Available records |
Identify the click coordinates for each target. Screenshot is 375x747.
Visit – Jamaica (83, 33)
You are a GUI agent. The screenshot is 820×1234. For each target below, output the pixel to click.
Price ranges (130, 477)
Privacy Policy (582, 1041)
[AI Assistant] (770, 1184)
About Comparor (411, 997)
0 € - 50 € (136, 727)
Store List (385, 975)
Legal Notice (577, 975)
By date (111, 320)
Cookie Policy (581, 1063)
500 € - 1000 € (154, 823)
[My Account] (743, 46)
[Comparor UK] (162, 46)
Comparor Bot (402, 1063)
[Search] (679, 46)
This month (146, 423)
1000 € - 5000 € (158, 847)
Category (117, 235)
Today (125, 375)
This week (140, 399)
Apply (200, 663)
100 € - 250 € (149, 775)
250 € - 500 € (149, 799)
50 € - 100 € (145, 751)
--
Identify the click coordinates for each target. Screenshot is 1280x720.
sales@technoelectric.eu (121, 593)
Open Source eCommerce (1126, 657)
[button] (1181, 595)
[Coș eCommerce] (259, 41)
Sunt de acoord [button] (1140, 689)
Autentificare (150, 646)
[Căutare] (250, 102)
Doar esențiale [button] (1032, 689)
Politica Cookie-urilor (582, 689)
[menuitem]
* * *
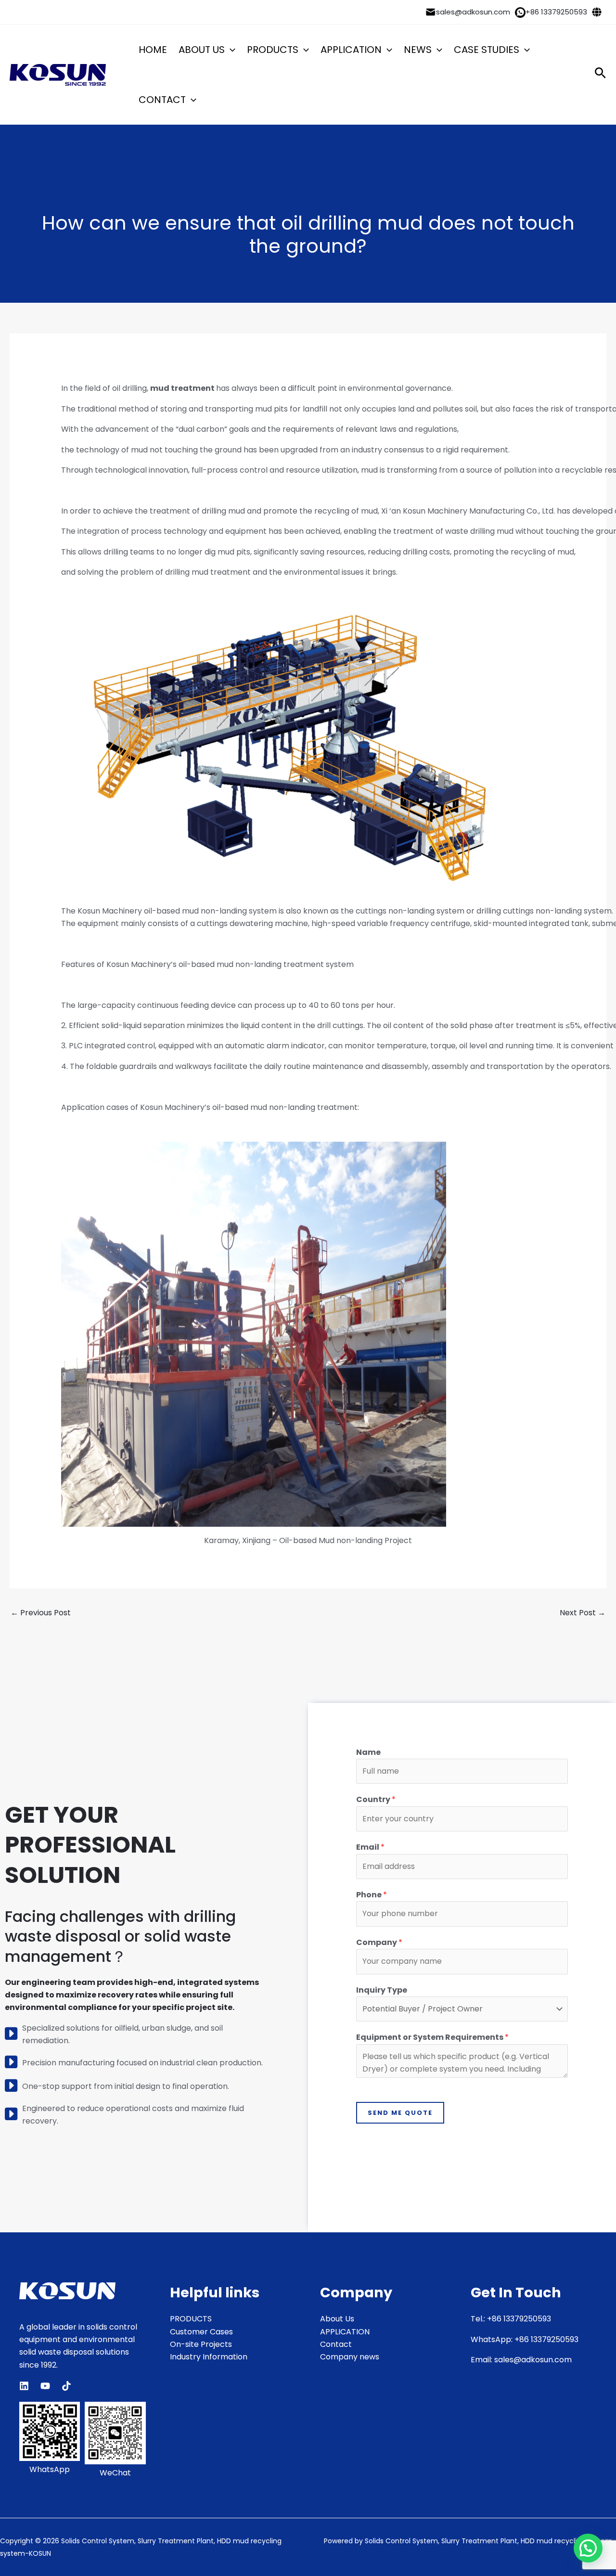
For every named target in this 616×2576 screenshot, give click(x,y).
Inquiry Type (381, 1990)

Assignment |
Leave out every line above except those from the line with "[My Account] (743, 46)" up to and including the line with "50 € - 100 € (145, 751)", and copy those exactly.

Solved problem |
[My Account] (743, 46)
[Comparor UK] (162, 46)
Comparor Bot (402, 1063)
[Search] (679, 46)
This month (146, 423)
1000 € - 5000 € (158, 847)
Category (117, 235)
Today (125, 375)
This week (140, 399)
Apply (200, 663)
100 € - 250 € (149, 775)
250 € - 500 € (149, 799)
50 € - 100 € (145, 751)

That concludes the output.